◆ EXCERPT TO READ:
William Glackens

1870 - 1938

William Glackens

A Philadelphia native, William Glackens was a noted American artist.

Artist-Reporter

After high school, Glackens worked as an artist-reporter for The Philadelphia Record and later the Philadelphia Press. He also took evening classes at the Pennsylvania Academy of the Fine Arts. There he met Robert Henri, a painter and charismatic figure in Philadelphia art circles.

In 1895, Glackens and Henri traveled to Europe. Glackens studied the Dutch masters in Holland. Then he rented a studio in Paris with Henri for a year. They returned to the U. S. in 1896.

Glackens worked as an artist for the New York World, New York Herald, and for various magazines. McClure’s Magazine sent him to Cuba to cover the Spanish-American War. In 1904, he was able to give up illustration and devote himself to painting.

◆ SOURCE EXCERPT:
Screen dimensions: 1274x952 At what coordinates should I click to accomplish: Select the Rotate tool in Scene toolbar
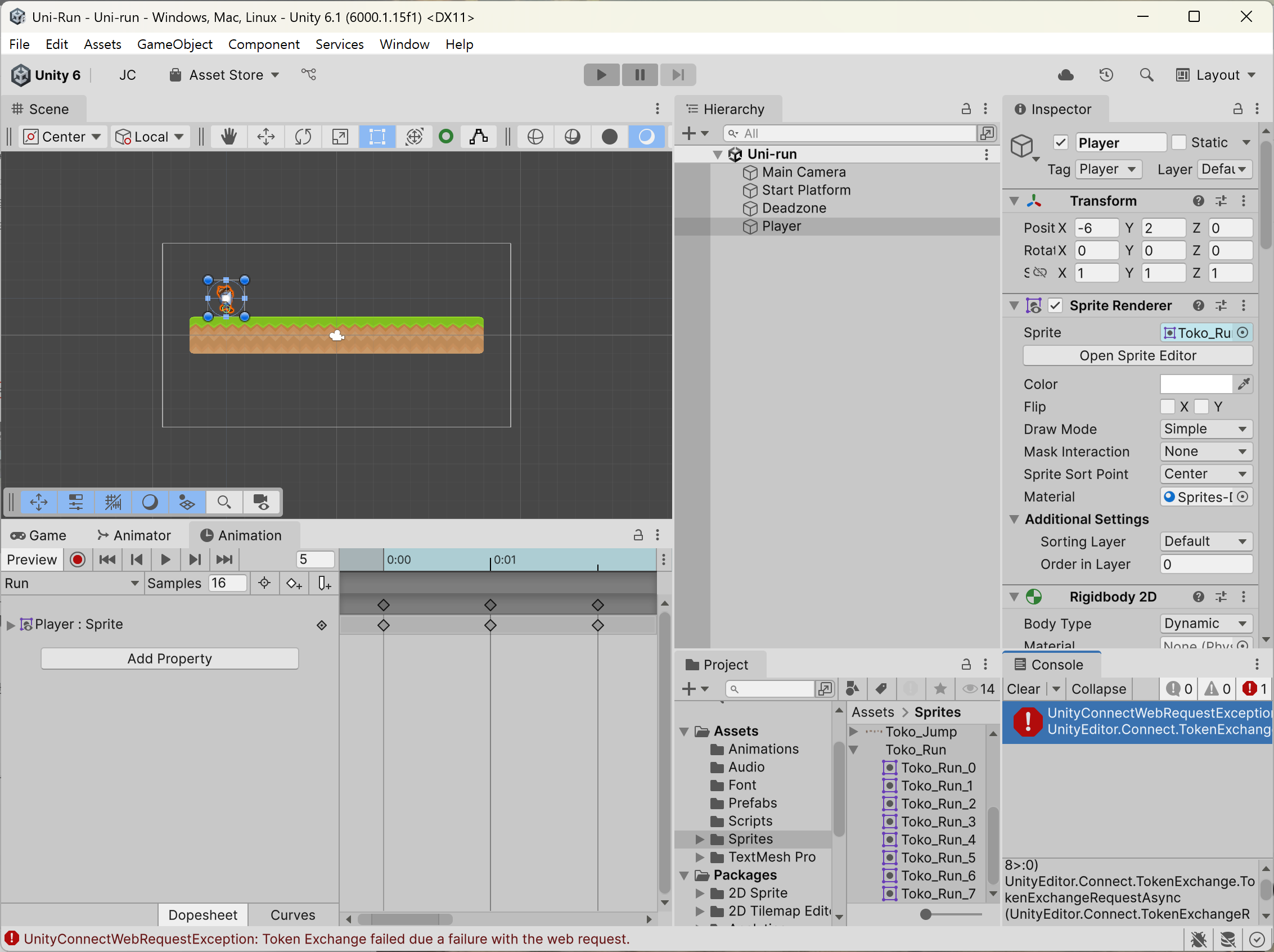[x=303, y=137]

◆ SHORT PROBLEM 1: According to the biography of William Glackens, which magazine sent him to Cuba to cover the Spanish-American War?
◆ SHORT PROBLEM 2: Carry on the biography of William Glackens, starting right after its final sentence.
The data here was taken from a different source than the text about William Glackens.

◆ EXERCISE RESULT 1: McClure's Magazine

◆ EXERCISE RESULT 2:
The Ashcan Group

While in New York, Glackens and Henri befriended other artists who were tired of the National Academy of Arts rejecting their work. The group, consisting of Glackens, Henri, Arthur B. Davies, Maurice Prendergast, Ernest Lawson, Everett Shinn, John French Sloan, and George Luks, became known as The Eight or the Ashcan Group. Much of their work rejected the formality and gentility of 19th-century art and looked to working class metropolitan life for material.

The American Renoir

By 1910, Glackens had broken away from the Ashcan style and adopted Impressionism. He became known as the American Renoir. His paintings received gold medals at exhibitions at the Pennsylvania Academy of Fine Arts in 1933 and 1936.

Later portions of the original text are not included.